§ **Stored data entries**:
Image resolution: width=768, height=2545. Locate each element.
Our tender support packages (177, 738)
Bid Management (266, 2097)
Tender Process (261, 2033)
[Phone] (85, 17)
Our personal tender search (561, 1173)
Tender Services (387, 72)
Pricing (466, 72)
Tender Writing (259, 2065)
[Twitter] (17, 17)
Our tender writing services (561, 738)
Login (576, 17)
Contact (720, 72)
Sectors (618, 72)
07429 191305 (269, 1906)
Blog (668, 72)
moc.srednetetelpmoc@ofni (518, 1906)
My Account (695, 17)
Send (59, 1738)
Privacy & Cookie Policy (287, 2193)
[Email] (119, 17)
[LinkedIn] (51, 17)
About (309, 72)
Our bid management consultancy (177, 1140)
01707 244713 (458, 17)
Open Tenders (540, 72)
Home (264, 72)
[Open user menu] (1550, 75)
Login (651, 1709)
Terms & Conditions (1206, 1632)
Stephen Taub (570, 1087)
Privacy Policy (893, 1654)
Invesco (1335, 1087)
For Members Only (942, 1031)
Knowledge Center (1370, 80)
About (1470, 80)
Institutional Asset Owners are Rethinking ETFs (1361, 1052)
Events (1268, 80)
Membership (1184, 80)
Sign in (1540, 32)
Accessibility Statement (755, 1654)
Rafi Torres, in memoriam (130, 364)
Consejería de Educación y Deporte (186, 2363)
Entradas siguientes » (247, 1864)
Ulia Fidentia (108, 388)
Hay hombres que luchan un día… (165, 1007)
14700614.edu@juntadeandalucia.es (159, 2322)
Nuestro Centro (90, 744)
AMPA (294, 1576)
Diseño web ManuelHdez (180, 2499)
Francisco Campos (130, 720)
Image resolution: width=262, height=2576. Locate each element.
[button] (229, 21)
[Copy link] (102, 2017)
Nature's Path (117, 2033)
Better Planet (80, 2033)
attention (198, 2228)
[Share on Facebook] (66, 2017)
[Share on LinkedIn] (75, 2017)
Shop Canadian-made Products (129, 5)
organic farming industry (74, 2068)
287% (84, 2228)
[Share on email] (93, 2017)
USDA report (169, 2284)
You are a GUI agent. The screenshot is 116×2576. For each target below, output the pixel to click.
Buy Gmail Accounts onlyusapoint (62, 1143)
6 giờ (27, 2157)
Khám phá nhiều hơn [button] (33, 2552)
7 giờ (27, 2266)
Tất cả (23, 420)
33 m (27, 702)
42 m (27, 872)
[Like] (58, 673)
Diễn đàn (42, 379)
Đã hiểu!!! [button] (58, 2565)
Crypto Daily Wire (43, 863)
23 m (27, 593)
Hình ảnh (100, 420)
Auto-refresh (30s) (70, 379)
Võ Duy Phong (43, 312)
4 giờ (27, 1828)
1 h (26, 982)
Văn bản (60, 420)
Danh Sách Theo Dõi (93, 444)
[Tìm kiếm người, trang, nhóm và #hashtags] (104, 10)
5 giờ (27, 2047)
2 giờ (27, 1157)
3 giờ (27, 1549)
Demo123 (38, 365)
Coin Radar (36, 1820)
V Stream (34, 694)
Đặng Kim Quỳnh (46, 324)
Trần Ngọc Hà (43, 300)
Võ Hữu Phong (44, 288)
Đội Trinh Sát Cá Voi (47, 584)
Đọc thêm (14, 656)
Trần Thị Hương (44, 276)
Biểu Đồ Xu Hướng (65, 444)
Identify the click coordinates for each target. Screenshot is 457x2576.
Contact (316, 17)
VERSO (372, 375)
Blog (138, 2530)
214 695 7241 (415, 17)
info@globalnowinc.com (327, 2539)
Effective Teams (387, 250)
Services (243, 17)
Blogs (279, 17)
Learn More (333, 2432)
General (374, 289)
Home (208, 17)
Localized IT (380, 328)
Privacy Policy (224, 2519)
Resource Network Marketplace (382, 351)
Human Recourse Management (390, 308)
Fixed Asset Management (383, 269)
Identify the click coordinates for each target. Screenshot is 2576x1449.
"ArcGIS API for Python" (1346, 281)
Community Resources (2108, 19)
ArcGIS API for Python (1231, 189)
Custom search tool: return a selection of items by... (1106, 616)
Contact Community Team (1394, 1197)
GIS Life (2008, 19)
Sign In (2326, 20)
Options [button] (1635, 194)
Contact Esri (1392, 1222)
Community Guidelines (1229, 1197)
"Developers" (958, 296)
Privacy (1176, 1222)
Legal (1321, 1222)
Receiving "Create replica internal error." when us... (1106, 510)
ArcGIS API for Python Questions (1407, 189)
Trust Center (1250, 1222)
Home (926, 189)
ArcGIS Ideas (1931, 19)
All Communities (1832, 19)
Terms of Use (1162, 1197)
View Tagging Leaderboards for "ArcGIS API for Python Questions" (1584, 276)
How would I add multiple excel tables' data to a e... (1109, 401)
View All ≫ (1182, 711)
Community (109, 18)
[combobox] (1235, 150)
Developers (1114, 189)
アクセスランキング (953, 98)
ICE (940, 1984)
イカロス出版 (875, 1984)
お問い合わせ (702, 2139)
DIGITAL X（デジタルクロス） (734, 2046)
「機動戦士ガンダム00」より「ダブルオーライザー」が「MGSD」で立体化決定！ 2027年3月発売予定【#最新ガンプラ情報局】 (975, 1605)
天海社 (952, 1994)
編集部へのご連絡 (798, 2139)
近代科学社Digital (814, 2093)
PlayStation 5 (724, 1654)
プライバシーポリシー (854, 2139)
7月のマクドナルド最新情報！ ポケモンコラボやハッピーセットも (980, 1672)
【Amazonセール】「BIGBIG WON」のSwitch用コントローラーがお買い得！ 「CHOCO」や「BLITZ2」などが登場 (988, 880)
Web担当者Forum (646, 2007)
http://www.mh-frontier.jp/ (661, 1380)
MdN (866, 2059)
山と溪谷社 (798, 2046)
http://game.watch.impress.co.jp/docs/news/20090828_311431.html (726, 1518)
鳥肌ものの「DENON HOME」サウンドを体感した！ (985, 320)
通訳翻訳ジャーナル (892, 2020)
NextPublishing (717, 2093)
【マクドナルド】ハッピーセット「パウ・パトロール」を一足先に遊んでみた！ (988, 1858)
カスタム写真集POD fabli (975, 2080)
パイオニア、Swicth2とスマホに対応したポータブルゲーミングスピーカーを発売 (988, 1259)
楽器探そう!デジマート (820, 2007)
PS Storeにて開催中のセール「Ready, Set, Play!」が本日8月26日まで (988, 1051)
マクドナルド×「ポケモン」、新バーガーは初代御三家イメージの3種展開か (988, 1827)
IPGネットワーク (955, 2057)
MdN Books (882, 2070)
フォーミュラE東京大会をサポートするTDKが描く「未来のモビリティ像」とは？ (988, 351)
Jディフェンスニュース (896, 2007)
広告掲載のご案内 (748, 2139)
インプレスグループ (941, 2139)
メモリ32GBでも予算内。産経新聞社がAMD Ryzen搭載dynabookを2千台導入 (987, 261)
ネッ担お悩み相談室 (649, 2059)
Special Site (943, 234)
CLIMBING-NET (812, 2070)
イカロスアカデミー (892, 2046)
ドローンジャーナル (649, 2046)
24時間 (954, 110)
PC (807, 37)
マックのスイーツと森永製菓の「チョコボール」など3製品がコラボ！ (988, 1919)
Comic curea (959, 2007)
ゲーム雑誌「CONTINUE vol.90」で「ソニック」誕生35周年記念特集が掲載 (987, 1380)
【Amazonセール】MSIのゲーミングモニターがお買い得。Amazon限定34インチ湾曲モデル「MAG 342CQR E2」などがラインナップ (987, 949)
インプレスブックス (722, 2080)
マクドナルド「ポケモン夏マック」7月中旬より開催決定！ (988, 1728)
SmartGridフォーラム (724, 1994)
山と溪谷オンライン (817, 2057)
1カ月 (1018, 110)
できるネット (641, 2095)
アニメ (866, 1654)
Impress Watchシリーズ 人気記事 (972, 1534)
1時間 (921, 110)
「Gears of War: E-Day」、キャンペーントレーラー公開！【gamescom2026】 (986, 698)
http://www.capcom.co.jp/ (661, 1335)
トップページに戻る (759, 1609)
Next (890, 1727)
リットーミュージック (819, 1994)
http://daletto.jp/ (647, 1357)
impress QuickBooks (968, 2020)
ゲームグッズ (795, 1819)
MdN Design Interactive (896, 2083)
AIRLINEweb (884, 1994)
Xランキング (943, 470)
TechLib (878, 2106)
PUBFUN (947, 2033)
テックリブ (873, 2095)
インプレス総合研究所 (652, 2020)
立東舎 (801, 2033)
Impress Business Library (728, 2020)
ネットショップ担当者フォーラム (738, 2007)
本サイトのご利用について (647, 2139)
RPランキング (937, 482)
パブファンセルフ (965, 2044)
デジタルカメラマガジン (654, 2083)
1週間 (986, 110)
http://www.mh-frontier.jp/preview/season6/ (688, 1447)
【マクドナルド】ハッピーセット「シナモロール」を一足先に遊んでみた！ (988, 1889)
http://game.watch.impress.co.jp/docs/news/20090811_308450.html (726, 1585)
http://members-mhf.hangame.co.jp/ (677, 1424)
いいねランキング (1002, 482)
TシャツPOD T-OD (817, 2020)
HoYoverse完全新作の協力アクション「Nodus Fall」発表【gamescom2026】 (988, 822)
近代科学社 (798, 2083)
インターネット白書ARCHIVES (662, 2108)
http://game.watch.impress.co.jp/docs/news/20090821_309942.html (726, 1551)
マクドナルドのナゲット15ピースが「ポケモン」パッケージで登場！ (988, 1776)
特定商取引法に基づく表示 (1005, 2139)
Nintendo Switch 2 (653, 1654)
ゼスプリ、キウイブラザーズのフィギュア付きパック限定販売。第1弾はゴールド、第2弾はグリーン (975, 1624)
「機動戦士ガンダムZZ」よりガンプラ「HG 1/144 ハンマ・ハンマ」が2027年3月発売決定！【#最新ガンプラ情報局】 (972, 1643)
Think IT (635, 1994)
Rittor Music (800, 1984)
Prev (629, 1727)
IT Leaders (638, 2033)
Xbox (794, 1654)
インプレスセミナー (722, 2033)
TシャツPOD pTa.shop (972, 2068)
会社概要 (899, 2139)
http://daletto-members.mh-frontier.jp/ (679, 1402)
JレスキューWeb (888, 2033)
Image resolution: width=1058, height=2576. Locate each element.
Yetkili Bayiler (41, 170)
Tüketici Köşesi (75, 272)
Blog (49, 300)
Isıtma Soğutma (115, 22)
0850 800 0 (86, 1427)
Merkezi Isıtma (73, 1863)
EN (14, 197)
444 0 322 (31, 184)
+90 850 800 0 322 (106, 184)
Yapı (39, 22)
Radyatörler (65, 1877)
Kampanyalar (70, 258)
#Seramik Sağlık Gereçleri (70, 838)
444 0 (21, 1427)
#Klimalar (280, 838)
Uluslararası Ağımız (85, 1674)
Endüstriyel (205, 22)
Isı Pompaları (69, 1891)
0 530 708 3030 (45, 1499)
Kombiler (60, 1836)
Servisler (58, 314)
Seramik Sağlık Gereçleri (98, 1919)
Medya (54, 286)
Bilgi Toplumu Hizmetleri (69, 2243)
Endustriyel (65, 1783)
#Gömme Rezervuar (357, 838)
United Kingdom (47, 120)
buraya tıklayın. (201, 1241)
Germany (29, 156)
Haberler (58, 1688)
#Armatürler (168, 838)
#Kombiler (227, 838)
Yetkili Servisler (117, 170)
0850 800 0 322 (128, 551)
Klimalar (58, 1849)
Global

§ **WHAT TO PRODUCE**: Copy out the range of lines above starting at the line with "Blog (138, 2530)" and ending at the line with "ArcGIS API for Python (1231, 189)", exactly and including both.

§ **RESPONSE TO THIS TASK**:
Blog (138, 2530)
214 695 7241 (415, 17)
info@globalnowinc.com (327, 2539)
Effective Teams (387, 250)
Services (243, 17)
Blogs (279, 17)
Learn More (333, 2432)
General (374, 289)
Home (208, 17)
Localized IT (380, 328)
Privacy Policy (224, 2519)
Resource Network Marketplace (382, 351)
Human Recourse Management (390, 308)
Fixed Asset Management (383, 269)
Identify the click coordinates for each target. Screenshot is 2576x1449.
"ArcGIS API for Python" (1346, 281)
Community Resources (2108, 19)
ArcGIS API for Python (1231, 189)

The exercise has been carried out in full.